** start **
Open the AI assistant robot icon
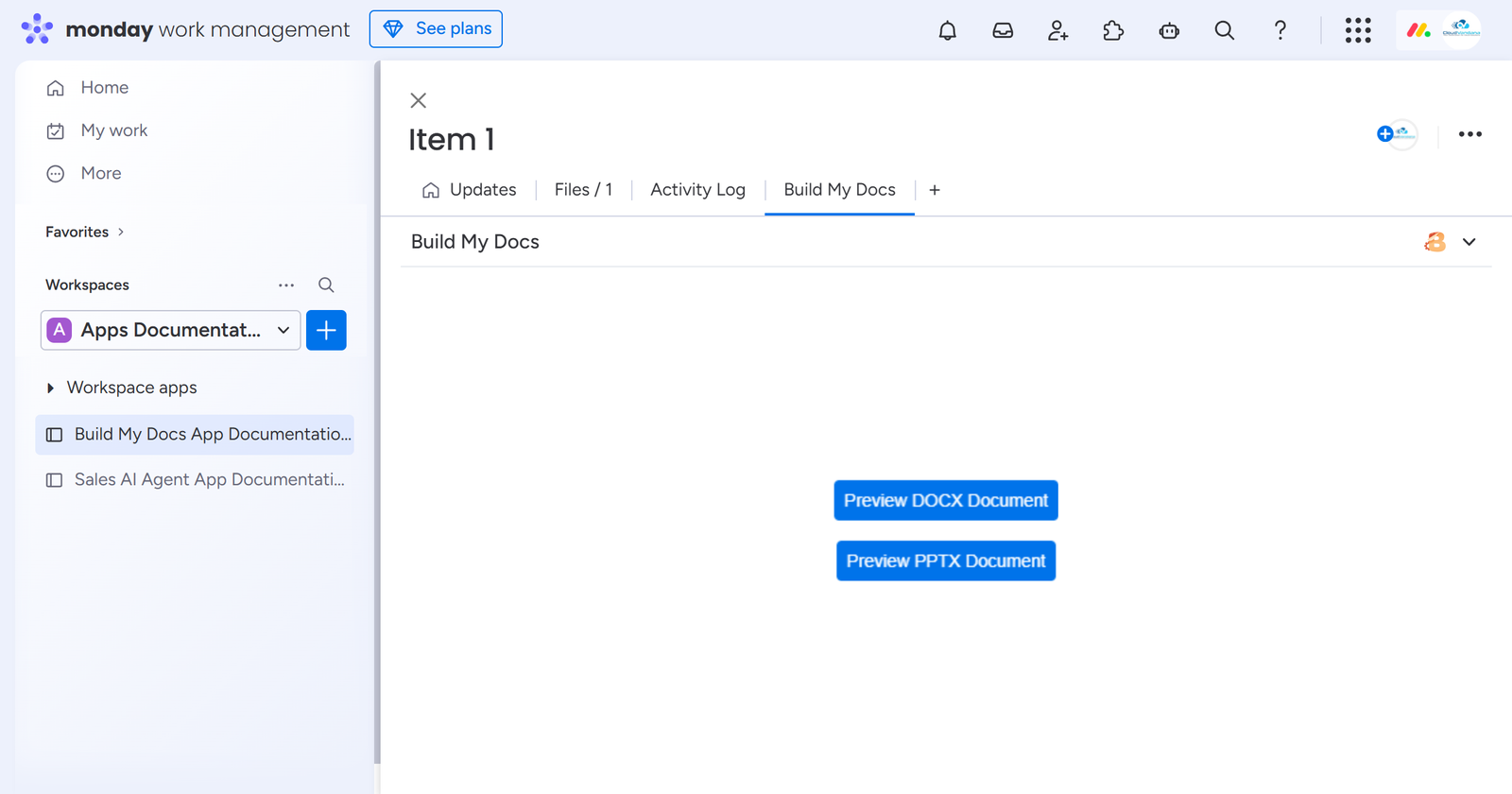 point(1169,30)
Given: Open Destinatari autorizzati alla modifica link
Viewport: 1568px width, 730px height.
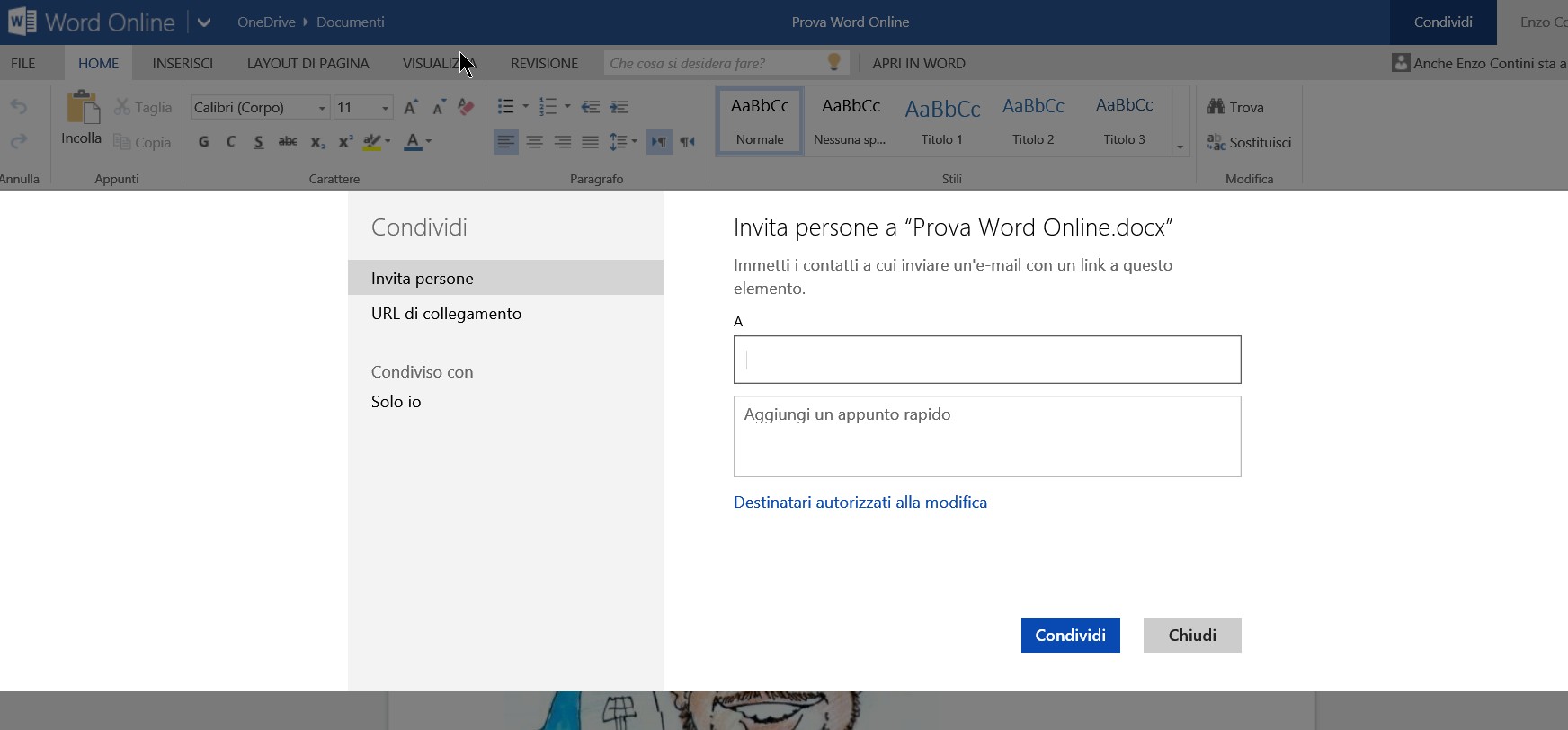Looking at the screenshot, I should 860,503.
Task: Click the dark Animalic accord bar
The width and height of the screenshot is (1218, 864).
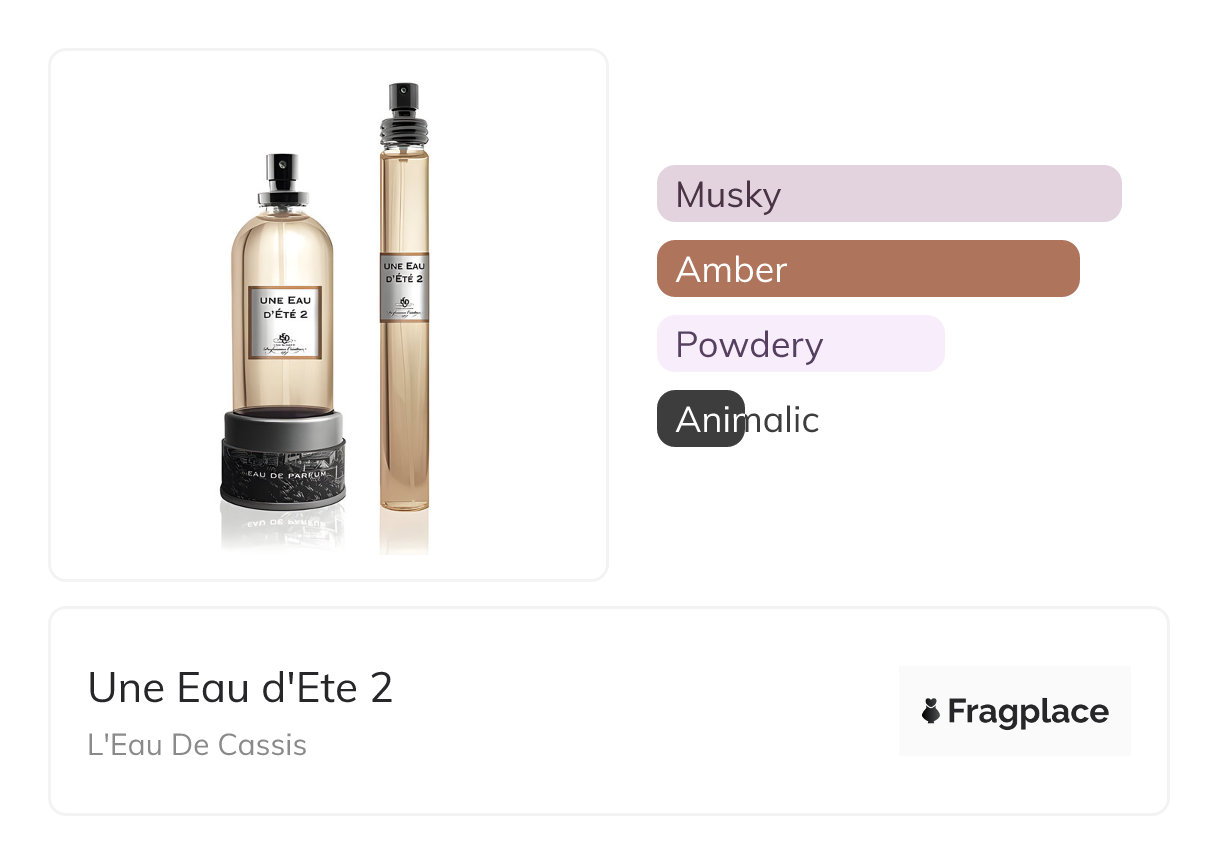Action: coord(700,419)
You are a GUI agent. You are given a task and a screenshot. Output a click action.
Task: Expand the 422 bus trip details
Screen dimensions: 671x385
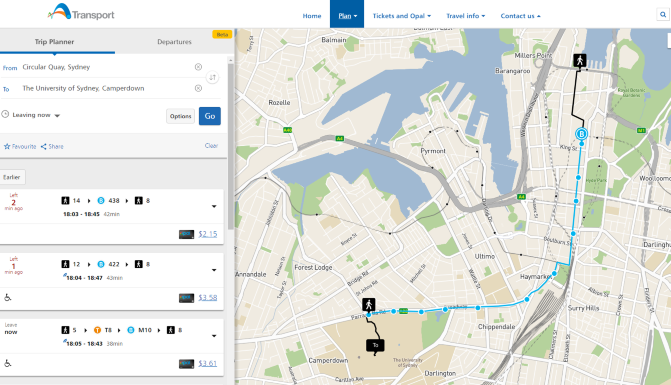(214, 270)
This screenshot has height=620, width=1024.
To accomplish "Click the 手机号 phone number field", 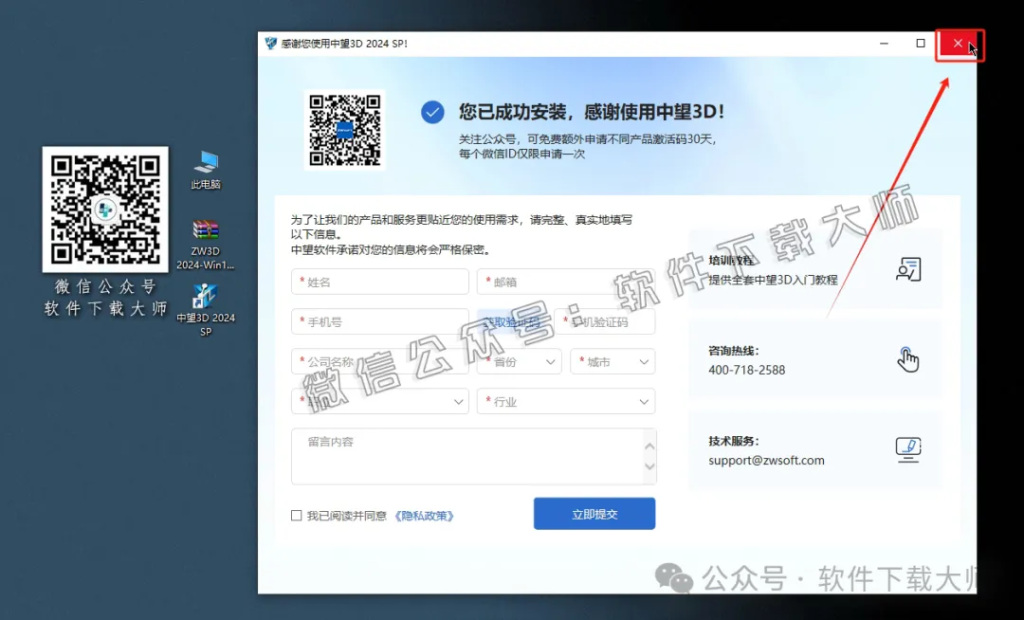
** end **
__Exercise__. Please rewrite all of the entries above with "Display size" in place of "Screen dimensions", keeping everything else unchanged. Leave the pictures out of your answer.

__Answer to this problem__.
Open the AI assistant robot icon
 point(1169,30)
Given: Open Destinatari autorizzati alla modifica link
Viewport: 1568px width, 730px height.
Looking at the screenshot, I should 860,503.
Task: Click the dark Animalic accord bar
The width and height of the screenshot is (1218, 864).
Action: coord(700,419)
You are a GUI agent. You are given a task and a screenshot. Output a click action.
Task: Expand the 422 bus trip details
Display size: 671x385
(214, 270)
This screenshot has height=620, width=1024.
To accomplish "Click the 手机号 phone number field", 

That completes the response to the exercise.